No pensaría la tierra en tamaño despropósito, cuando todos los vaticinios apuntaban a la debacle de las aguas, al llorar de las nubes, al desahogo de los truenos, al ruido de la naturaleza en medio de la noche. Como un suplemento literario, ese que va aparte del periódico, la lluvia se hizo notar con notas líricas y voz contundente. Sonido de alto voltaje. En esta noche de otoño temprano, en esas horas en que la ciudad duerme, en esos instantes en que todo se vuelve otro día, la oscuridad se volvió luz intensa, fantasmagórica.
Marcaba, tal vez, la senda de los días de Noviembre en que todo se vuelve más esotérico, incluso más oscuro y terrorífico.

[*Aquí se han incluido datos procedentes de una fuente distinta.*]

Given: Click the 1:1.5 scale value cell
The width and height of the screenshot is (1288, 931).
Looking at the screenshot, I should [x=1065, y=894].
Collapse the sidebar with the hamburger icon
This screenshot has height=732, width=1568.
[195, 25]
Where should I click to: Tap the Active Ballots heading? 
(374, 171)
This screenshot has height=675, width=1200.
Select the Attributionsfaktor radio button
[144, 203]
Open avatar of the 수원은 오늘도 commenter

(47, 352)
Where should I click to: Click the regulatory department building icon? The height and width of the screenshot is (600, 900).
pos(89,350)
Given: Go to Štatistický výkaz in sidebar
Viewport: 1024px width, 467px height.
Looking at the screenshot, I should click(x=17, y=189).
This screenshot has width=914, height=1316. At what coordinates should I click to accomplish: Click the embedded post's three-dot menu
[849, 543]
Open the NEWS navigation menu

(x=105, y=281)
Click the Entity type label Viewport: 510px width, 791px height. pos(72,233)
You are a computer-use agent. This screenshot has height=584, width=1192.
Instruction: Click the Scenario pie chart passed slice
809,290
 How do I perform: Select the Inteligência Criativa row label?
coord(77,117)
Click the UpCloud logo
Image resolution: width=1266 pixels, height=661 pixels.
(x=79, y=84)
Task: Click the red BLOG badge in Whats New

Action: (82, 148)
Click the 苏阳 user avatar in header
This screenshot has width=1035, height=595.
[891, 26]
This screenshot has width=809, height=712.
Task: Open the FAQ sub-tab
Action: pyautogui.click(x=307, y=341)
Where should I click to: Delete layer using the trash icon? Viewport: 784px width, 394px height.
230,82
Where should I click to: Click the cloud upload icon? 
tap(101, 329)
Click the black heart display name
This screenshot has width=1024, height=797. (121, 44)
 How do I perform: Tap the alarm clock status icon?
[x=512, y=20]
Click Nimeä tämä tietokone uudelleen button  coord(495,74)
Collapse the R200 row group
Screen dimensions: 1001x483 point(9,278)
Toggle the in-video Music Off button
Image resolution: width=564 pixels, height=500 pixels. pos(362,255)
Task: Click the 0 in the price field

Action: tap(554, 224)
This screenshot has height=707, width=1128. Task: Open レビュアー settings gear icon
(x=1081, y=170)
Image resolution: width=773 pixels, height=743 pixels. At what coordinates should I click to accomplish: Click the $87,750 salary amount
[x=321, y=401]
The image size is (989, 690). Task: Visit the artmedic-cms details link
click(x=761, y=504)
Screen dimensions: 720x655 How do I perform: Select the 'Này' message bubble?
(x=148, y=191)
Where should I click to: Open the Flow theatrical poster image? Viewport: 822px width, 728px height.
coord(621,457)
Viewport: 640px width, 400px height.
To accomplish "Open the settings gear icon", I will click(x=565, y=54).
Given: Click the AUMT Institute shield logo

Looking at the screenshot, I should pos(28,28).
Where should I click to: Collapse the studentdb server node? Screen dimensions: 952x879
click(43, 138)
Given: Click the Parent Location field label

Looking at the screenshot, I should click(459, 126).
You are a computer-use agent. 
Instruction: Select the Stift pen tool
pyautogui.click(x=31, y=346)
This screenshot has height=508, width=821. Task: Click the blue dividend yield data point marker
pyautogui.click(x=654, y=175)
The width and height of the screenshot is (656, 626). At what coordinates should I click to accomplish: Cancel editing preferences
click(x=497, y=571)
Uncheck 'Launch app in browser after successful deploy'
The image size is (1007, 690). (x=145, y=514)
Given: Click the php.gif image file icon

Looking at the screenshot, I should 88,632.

Solitarias las calles que habían guardado en la memoria la tenue idea del agua de lluvia, la pincelada sutil de las tormentas, más imaginadas que reales, hasta que sucedió, volvió la realidad y la imaginación tomó tierra en la tierra y lo llenó todo de agua, de chubascos amigos, de mensajes guardados y secretos en las botas de agua de los más pequeños. Colorines infantiles, risas primeras, gritos agudos ante lo desconocido. Miedo no vivido en sus semblantes de pocos años. Gorgoteo atascado de alcantarillas. Paraguas inciertos caminando la mañana con atónitas varillas desentrenadas. Maquillajes diversos sobre la piel brillante de las fotografías.
Fachadas llorosas que cantaban sonatas de lluvia acompañadas de violines desafinados de una orquesta que acaba de despertar a nuevas partituras escritas en el rostro del tiempo con disonantes y estrafalarios ropajes de incierta desmesura. Rayos perdidos, sin navegador, que caían donde mejor les venía, en aquellos lugares recónditos o familiares en los que antes nunca les dejaron precipitarse. Más allá de las afueras, más allá. Formas de agua que acogen en remolinos las entradas y salidas. Formas que abrazan la tierra y la cantan.